Se la pubblicità è l’anima del commercio, c’è chi dice che la politica è il commercio dell’anima. Gira infatti (assolutamente, infondatamente) l’opinione populista che certi politici facciano promesse elettorali a esclusivi fini di marketing. Che le opinioni professate in un momento possano poi cambiare, essendo state veicolate solo sulla base di più o meno rozze strategie di autopromozione. Che le bandiere e le ideologie si possano cambiare indipendentemente dal mandato che si sarebbe ricevuto dagli elettori (figuriamoci). Qualche qualunquista arriva addirittura a sostenere che ci siano politici il cui cartellino sia stato messo in vendita, manco fossero dei calciatori o dei soldati di ventura. Opinioni da cui, in quest’Italia moderna e sempre più unita – in occasione del suo bel compleanno – ogni persona ben pensante ovviamente si dissocia. Ma opinioni che esistono e che vanno tenute in conto.
Trust, but verify
Chiaramente il problema è sempre stato tener traccia di quanto detto rispetto a quanto fatto, di quanto detto in un certo momento e quanto sostenuto in un momento successivo. Difficile tenere traccia ed averne memoria, a meno di mettersi a fare ricerche d’archivio o a andare in verticale con i motori di ricerca. La cosa è complicata, anche perché la funzione di aggregatore imparziale che dovrebbero svolgere i mass media non sempre è svolta al di sopra di ogni sospetto, separando fatti ed opinioni. Per di più possiamo temere una sostanziale riduzione della disponibilità libera e gratuita di content giornalistici, viste le prospettive che il lancio di modelli di remunerazione editoriale da parte di Google e di Apple potrebbero portare; per capirci, modelli di pay per content sempre più diffusi – al punto di far diventare economicamente poco sostenibile l’acceso a molte fonti blasonate per confrontare e farsi un’opinione. Certo ci sono le nuove forme di giornalismo, interessanti, ma che vedo al momento fare fatica sul fronte della noiosissima cronaca parlamentare e delle notizie non sui grandi scandali, ma sull’operato di politici più o meno oscuri, ma che comunque qualcuno ha votato e potrebbe essere interessato a monitorarne il comportamento nei fatti.
La sfida di Openpolis
A fronte di queste problematiche segnalo openpolis, un progetto che si propone di permettere visibilità ai fatti in una prospettiva storica, in modo che si possa «praticare direttamente e concretamente l’accesso alle informazioni pubbliche, la trasparenza dei dati, la partecipazione democratica». Un sito che tiene traccia di tutti i 130.000 politici eletti, dal parlamento europeo fino al più piccolo comune d’Italia. Che monitora gli incarichi, le carriere nei partiti e nelle aziende, i voti espressi e le presenze nelle istituzioni. Che permette di raccogliere e condividere le dichiarazioni e gli impegni assunti su ogni argomento per avere memorie e confronti. In un ottica crowdsourced, partecipativa. Sullo specifico del servizio non mi pronuncio, non sono in grado di valutare. Ma valuto l’idea. E mi piace. Mi sembra molto in linea con il desiderio di trasparenza, di autenticità che tanto caratterizza questa nostra rete con i suffissi numerici e/o social.
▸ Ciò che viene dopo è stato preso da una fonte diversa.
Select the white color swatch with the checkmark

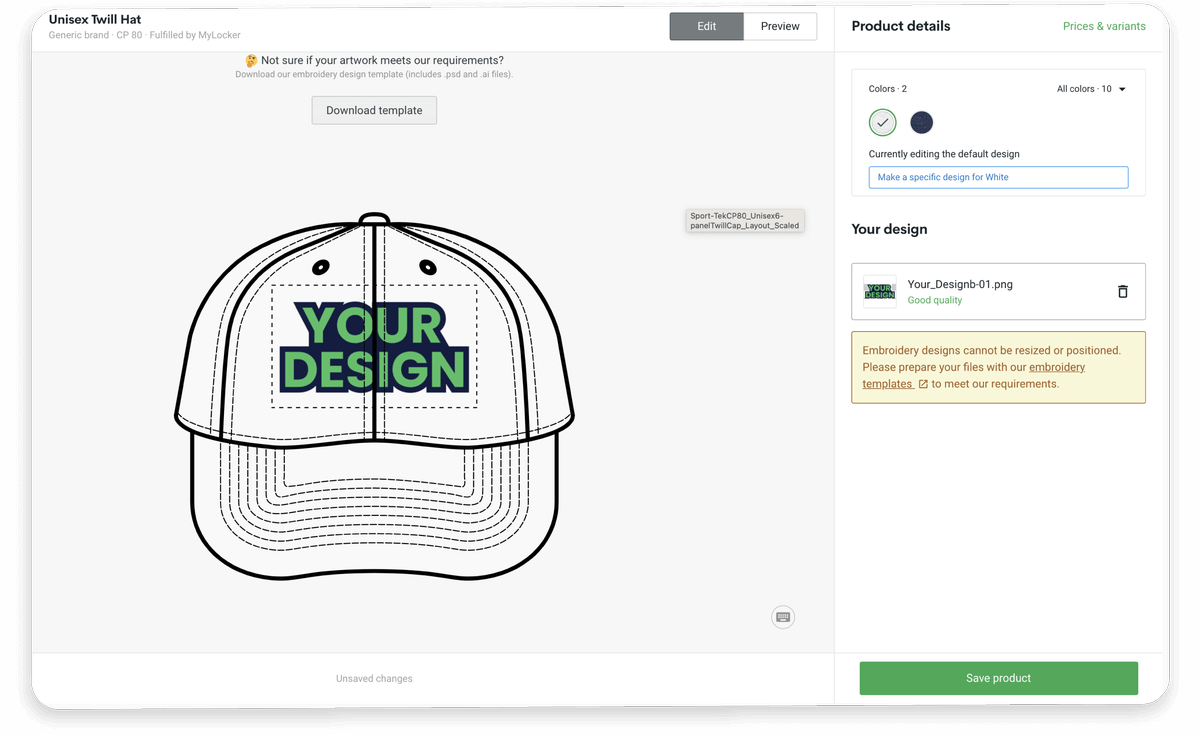click(882, 122)

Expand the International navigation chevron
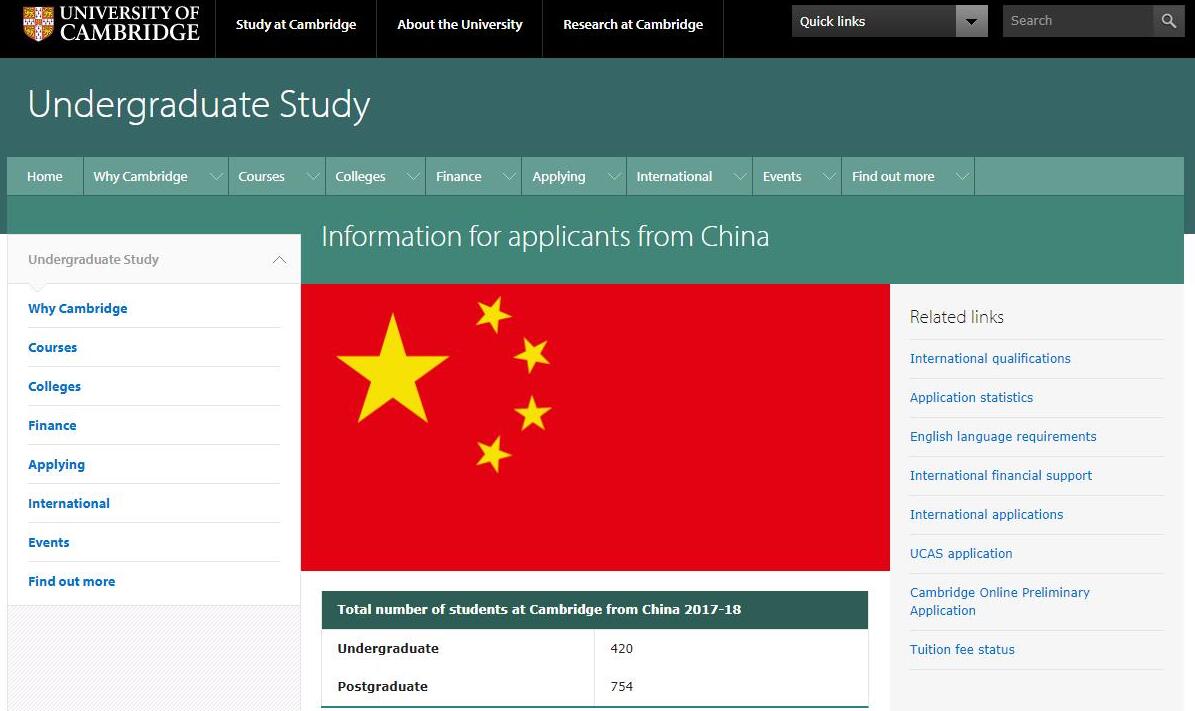(x=740, y=177)
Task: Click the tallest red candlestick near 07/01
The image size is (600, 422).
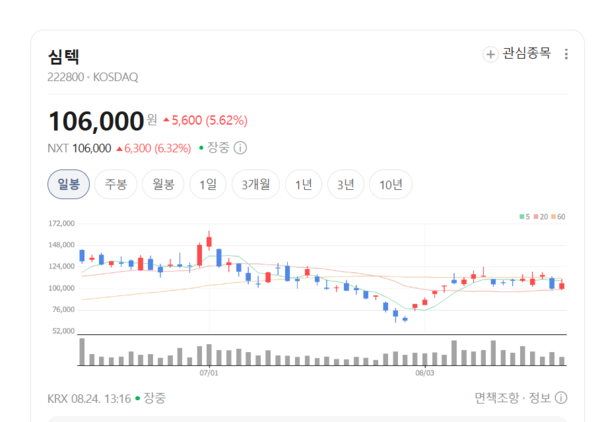Action: click(199, 255)
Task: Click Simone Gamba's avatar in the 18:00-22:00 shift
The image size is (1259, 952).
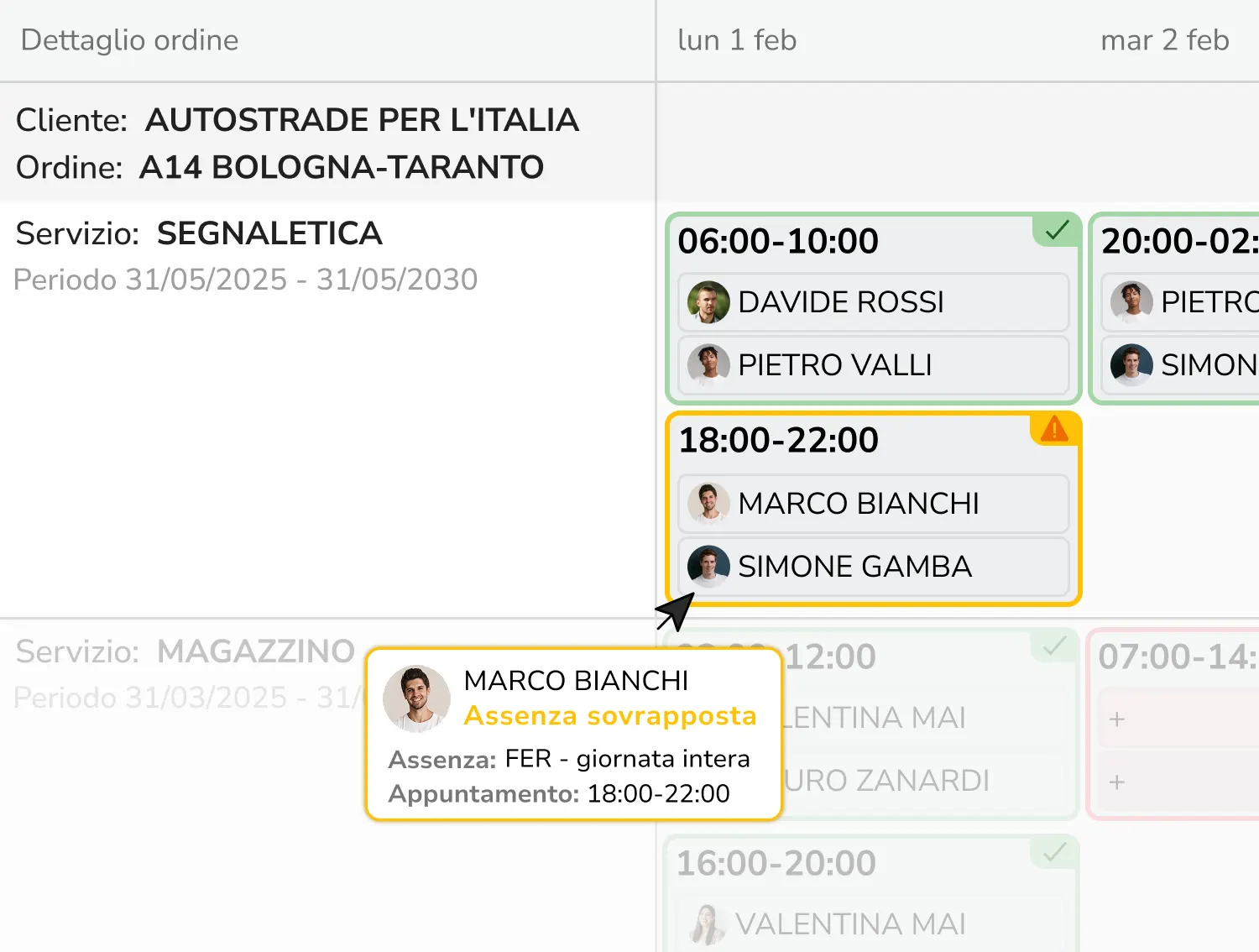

Non è il festival di Sanremo
Certo bisogna avere voglia e tempo, impegno, non essere superficiali. Essere davvero interessati a seguire la vita politica e a fare scelte consapevoli ed informate. Partecipare alla vita politica non come soggetti passivi, distanti, adagiati in un generico “sono tutti uguali, non vale la pena”. Ma questo è il limite di qualsiasi strumento di pensiero e di informazione, di approfondimento e riflessione che sia un filo più complesso del festival di Sanremo. E si ricade, ancora una volta nelle riflessioni fatte a suo tempo sul fatto che gli utenti della Rete non si contano ma si pesano. E che, purtroppo, il livello sembra essere un po’ basso. Che quelli che hanno certi strumenti culturali sono un po’ pochini; il che pone un grande problema in un assetto democratico dove contano i numeri, non la capacità di pensiero – con tutti i relativi discorsi sui meccanismi di formazione dell’opinione pubblica. Ma di questo, magari, parleremo un’altra volta.